• **PROVIDED RECORDS**
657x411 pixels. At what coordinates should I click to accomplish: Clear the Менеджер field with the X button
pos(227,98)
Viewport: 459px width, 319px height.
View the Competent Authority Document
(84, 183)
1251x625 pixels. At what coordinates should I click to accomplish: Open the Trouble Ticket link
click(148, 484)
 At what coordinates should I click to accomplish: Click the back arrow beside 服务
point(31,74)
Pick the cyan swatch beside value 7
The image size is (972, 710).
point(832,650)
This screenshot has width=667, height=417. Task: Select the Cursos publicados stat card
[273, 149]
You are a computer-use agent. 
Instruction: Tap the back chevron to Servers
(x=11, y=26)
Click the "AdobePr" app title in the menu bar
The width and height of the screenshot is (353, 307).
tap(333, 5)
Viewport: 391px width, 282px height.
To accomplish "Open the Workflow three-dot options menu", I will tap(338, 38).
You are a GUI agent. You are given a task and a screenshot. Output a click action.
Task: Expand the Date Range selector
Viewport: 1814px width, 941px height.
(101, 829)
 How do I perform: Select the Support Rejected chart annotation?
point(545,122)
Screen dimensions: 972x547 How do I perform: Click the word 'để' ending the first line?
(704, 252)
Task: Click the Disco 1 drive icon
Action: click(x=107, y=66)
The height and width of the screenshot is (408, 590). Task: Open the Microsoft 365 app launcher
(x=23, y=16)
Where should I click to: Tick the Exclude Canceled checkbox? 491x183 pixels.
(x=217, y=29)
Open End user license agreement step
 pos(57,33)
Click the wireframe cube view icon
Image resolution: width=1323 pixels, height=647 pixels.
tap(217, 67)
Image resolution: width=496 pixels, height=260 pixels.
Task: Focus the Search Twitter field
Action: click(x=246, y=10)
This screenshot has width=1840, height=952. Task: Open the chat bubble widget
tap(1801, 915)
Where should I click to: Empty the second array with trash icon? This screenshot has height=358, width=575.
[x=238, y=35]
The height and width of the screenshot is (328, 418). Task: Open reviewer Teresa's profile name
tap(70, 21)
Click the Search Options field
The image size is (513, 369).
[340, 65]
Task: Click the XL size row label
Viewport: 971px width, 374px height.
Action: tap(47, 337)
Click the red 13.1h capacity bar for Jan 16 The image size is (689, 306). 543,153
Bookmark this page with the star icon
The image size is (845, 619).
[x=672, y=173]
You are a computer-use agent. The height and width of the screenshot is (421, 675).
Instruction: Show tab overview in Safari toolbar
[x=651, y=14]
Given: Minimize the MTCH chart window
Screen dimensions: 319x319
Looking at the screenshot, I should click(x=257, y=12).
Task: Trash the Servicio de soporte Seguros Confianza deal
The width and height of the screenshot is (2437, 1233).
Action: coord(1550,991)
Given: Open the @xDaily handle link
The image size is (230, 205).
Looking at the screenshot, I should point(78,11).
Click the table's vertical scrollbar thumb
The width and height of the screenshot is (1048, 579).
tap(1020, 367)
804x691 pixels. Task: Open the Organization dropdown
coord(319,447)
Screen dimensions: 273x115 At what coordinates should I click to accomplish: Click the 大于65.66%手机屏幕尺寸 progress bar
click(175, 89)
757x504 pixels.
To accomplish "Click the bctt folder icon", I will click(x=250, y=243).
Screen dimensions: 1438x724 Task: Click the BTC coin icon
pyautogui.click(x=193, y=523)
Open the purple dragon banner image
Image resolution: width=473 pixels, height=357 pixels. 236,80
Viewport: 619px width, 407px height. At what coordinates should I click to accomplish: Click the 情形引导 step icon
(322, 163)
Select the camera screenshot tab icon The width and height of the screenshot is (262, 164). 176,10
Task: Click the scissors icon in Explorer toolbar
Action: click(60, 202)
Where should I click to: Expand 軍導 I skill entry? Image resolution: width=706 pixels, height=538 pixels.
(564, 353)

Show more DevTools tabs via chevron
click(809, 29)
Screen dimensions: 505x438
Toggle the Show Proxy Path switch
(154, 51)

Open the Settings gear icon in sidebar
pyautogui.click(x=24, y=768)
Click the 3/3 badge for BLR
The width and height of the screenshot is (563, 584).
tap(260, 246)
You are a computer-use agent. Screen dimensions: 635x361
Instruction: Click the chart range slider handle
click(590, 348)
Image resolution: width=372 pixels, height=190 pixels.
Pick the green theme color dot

• **TASK INSTRUCTIONS**
Word for word, reproduce every record shown above.

• **EXERCISE RESPONSE**
657x411 pixels. At what coordinates should I click to accomplish: Clear the Менеджер field with the X button
pos(227,98)
Viewport: 459px width, 319px height.
View the Competent Authority Document
(84, 183)
1251x625 pixels. At what coordinates should I click to accomplish: Open the Trouble Ticket link
click(148, 484)
 At what coordinates should I click to accomplish: Click the back arrow beside 服务
point(31,74)
Pick the cyan swatch beside value 7
The image size is (972, 710).
point(832,650)
This screenshot has width=667, height=417. Task: Select the Cursos publicados stat card
[273, 149]
You are a computer-use agent. 
Instruction: Tap the back chevron to Servers
(x=11, y=26)
Click the "AdobePr" app title in the menu bar
The width and height of the screenshot is (353, 307).
tap(333, 5)
Viewport: 391px width, 282px height.
To accomplish "Open the Workflow three-dot options menu", I will tap(338, 38).
You are a GUI agent. You are given a task and a screenshot. Output a click action.
Task: Expand the Date Range selector
Viewport: 1814px width, 941px height.
(101, 829)
 How do I perform: Select the Support Rejected chart annotation?
point(545,122)
Screen dimensions: 972x547 How do I perform: Click the word 'để' ending the first line?
(704, 252)
Task: Click the Disco 1 drive icon
Action: click(x=107, y=66)
The height and width of the screenshot is (408, 590). Task: Open the Microsoft 365 app launcher
(x=23, y=16)
Where should I click to: Tick the Exclude Canceled checkbox? 491x183 pixels.
(x=217, y=29)
Open End user license agreement step
 pos(57,33)
Click the wireframe cube view icon
Image resolution: width=1323 pixels, height=647 pixels.
tap(217, 67)
Image resolution: width=496 pixels, height=260 pixels.
Task: Focus the Search Twitter field
Action: click(x=246, y=10)
This screenshot has width=1840, height=952. Task: Open the chat bubble widget
tap(1801, 915)
Where should I click to: Empty the second array with trash icon? This screenshot has height=358, width=575.
[x=238, y=35]
The height and width of the screenshot is (328, 418). Task: Open reviewer Teresa's profile name
tap(70, 21)
Click the Search Options field
The image size is (513, 369).
[340, 65]
Task: Click the XL size row label
Viewport: 971px width, 374px height.
Action: tap(47, 337)
Click the red 13.1h capacity bar for Jan 16 The image size is (689, 306). 543,153
Bookmark this page with the star icon
The image size is (845, 619).
[x=672, y=173]
You are a computer-use agent. The height and width of the screenshot is (421, 675).
Instruction: Show tab overview in Safari toolbar
[x=651, y=14]
Given: Minimize the MTCH chart window
Screen dimensions: 319x319
Looking at the screenshot, I should click(x=257, y=12).
Task: Trash the Servicio de soporte Seguros Confianza deal
The width and height of the screenshot is (2437, 1233).
Action: coord(1550,991)
Given: Open the @xDaily handle link
The image size is (230, 205).
Looking at the screenshot, I should point(78,11).
Click the table's vertical scrollbar thumb
The width and height of the screenshot is (1048, 579).
tap(1020, 367)
804x691 pixels. Task: Open the Organization dropdown
coord(319,447)
Screen dimensions: 273x115 At what coordinates should I click to accomplish: Click the 大于65.66%手机屏幕尺寸 progress bar
click(175, 89)
757x504 pixels.
To accomplish "Click the bctt folder icon", I will click(x=250, y=243).
Screen dimensions: 1438x724 Task: Click the BTC coin icon
pyautogui.click(x=193, y=523)
Open the purple dragon banner image
Image resolution: width=473 pixels, height=357 pixels. 236,80
Viewport: 619px width, 407px height. At what coordinates should I click to accomplish: Click the 情形引导 step icon
(322, 163)
Select the camera screenshot tab icon The width and height of the screenshot is (262, 164). 176,10
Task: Click the scissors icon in Explorer toolbar
Action: click(60, 202)
Where should I click to: Expand 軍導 I skill entry? Image resolution: width=706 pixels, height=538 pixels.
(564, 353)

Show more DevTools tabs via chevron
click(809, 29)
Screen dimensions: 505x438
Toggle the Show Proxy Path switch
(154, 51)

Open the Settings gear icon in sidebar
pyautogui.click(x=24, y=768)
Click the 3/3 badge for BLR
The width and height of the screenshot is (563, 584).
tap(260, 246)
You are a computer-use agent. Screen dimensions: 635x361
Instruction: Click the chart range slider handle
click(590, 348)
Image resolution: width=372 pixels, height=190 pixels.
Pick the green theme color dot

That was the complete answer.